__THE PROBLEM__
Format the lines from the line containing "Task: Click the Apply Now button" to the line containing "(x=54, y=83)", inclusive, as a numbered list, omitting blank lines and leaving the pictures out of the answer.
++++++
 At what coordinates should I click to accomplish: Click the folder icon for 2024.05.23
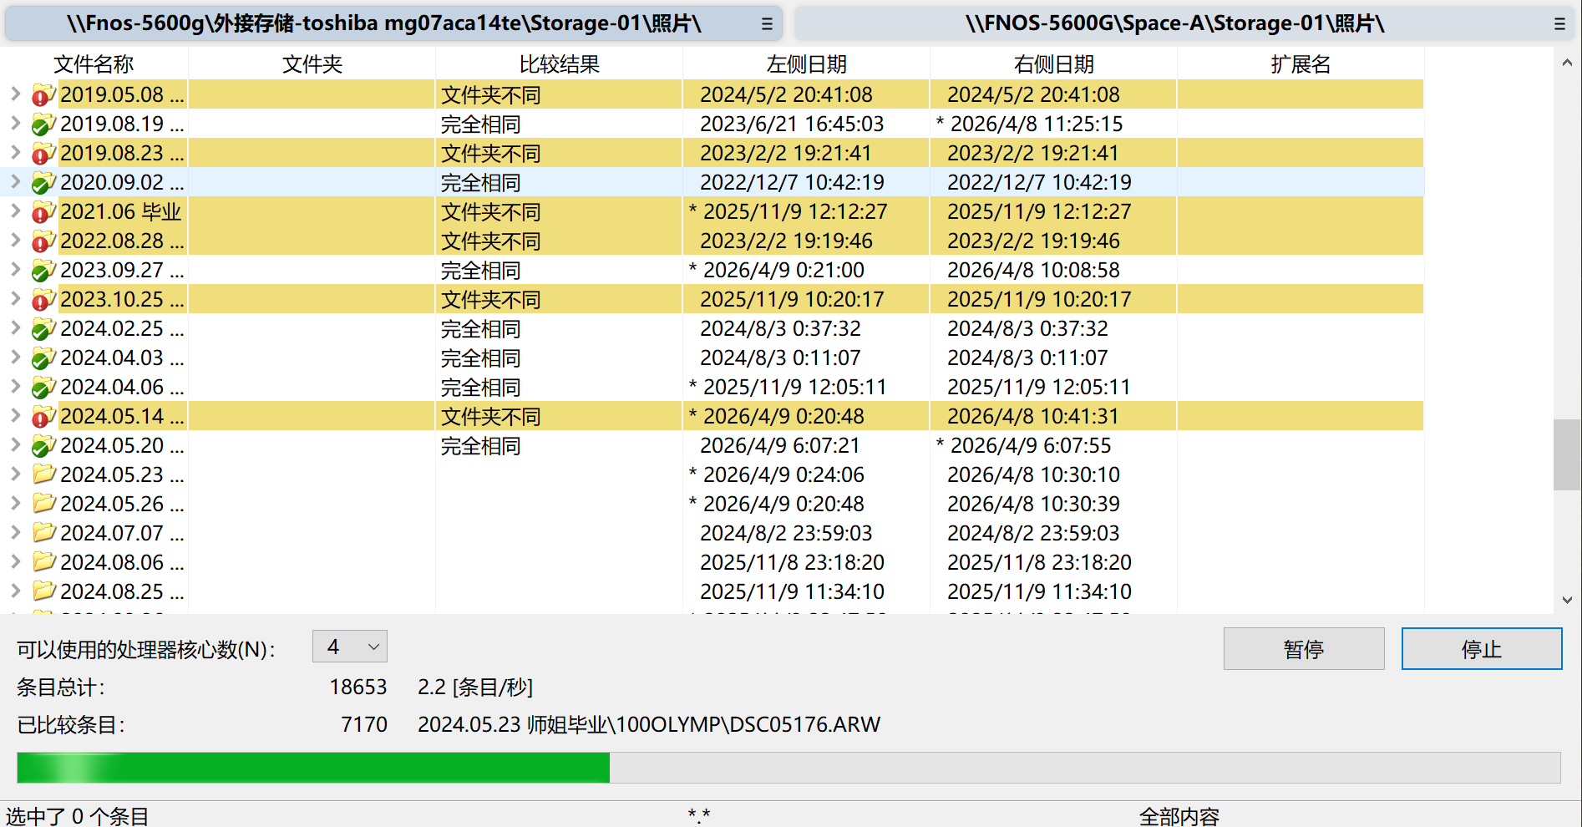[x=43, y=474]
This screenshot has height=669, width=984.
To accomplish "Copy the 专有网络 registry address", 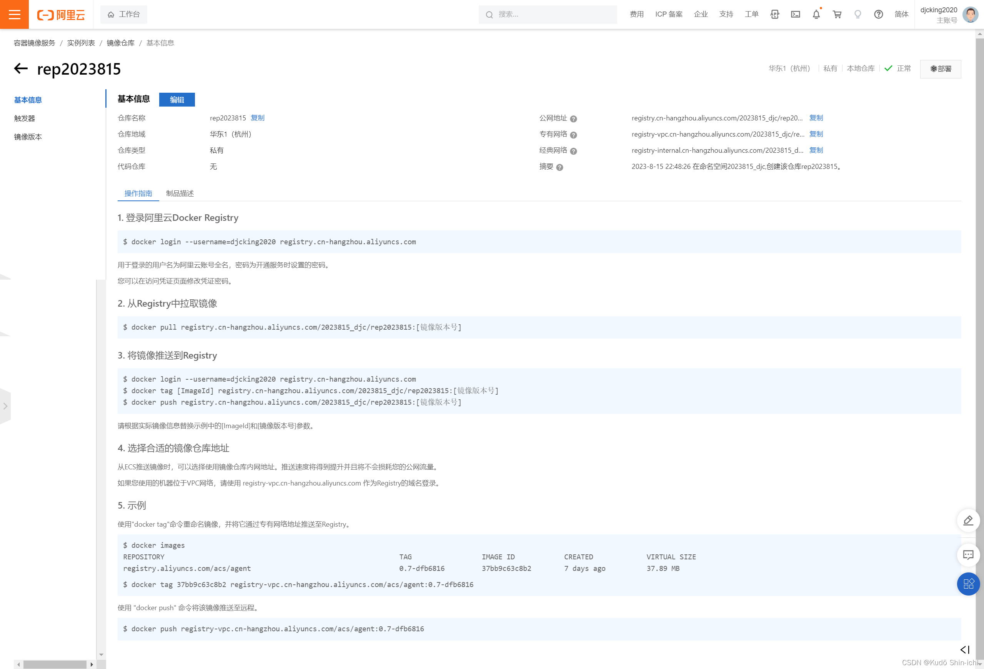I will coord(816,134).
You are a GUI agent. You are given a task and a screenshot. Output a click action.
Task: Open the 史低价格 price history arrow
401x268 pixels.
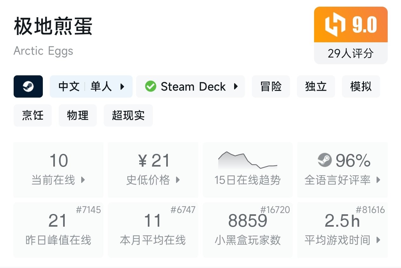(x=178, y=180)
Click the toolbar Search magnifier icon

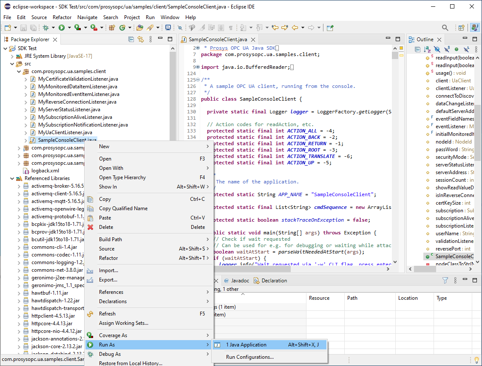coord(445,28)
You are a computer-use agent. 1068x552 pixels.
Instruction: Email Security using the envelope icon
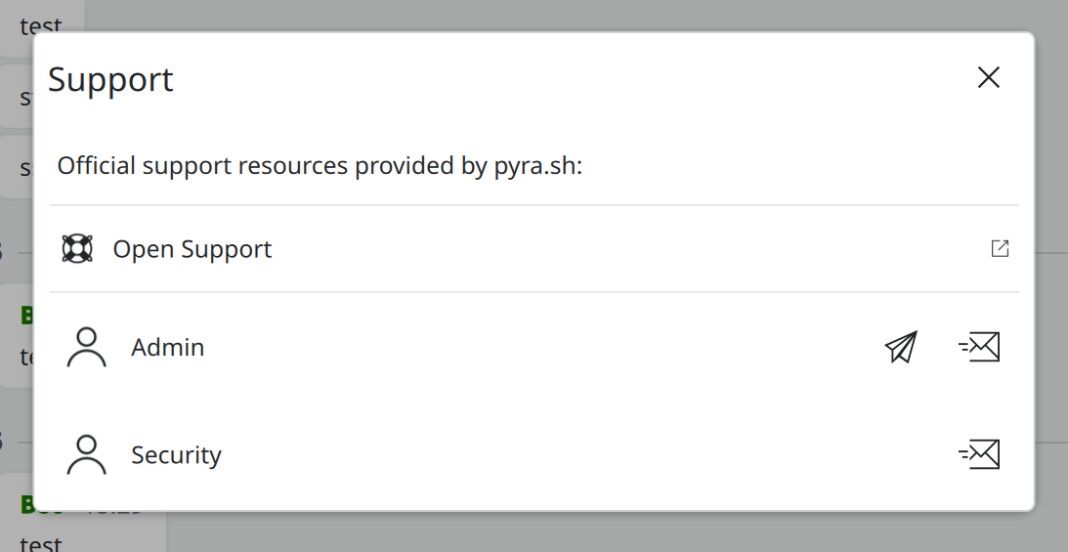coord(979,454)
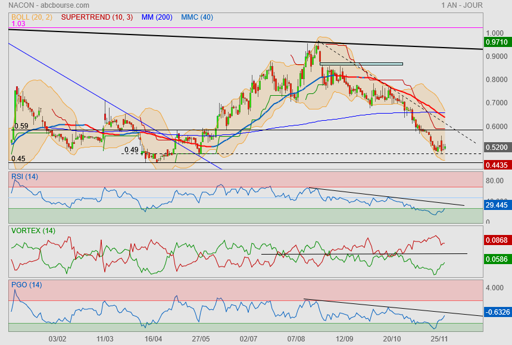Click the green 0.9710 price tag
This screenshot has height=345, width=512.
497,42
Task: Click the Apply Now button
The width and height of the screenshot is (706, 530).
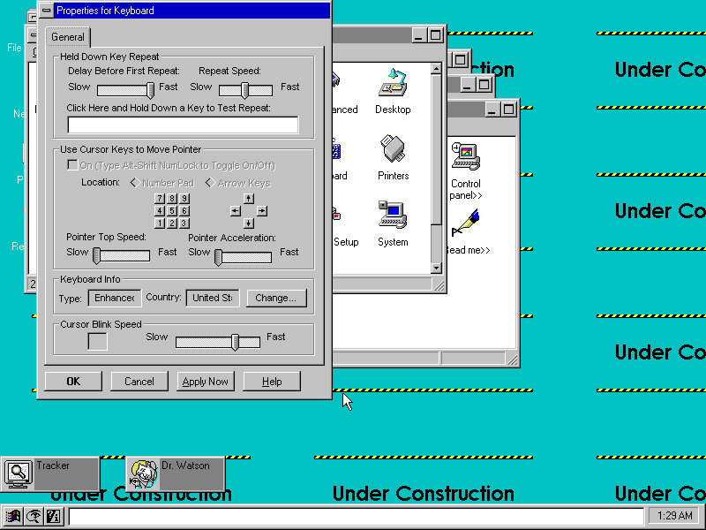Action: 206,382
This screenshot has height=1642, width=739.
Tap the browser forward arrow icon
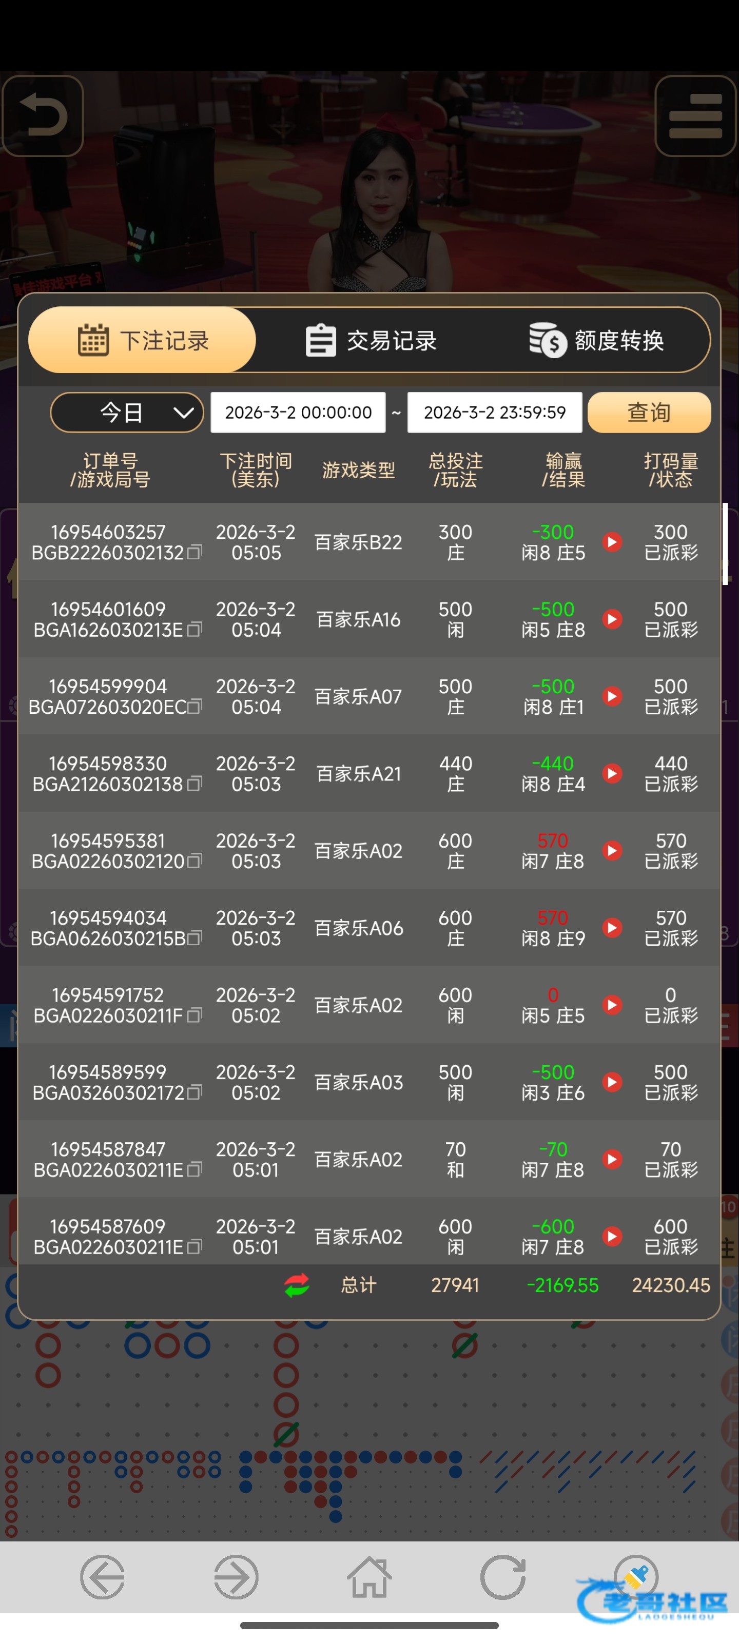pos(236,1578)
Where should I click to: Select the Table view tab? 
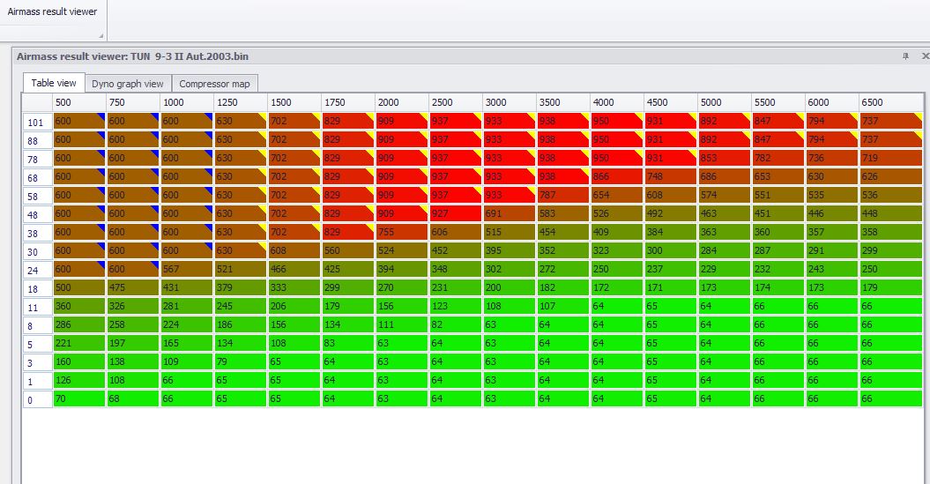(x=54, y=83)
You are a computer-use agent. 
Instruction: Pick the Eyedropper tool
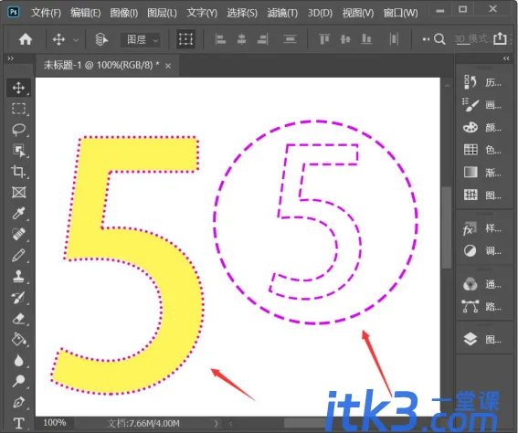18,214
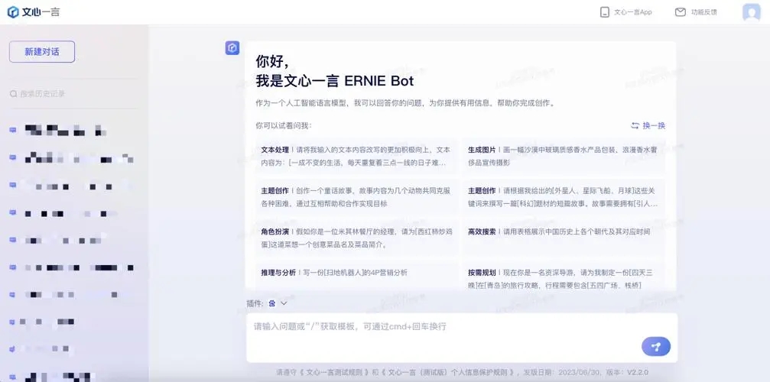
++++++
__WRITTEN SOLUTION__
1. Task: Click the Apply Now button
2. The width and height of the screenshot is (706, 530).
3. Action: 206,382
4. This screenshot has height=1642, width=739.
5. Tap the browser forward arrow icon
6. pos(236,1578)
7. Where should I click to: Select the Table view tab? 
8. (x=54, y=83)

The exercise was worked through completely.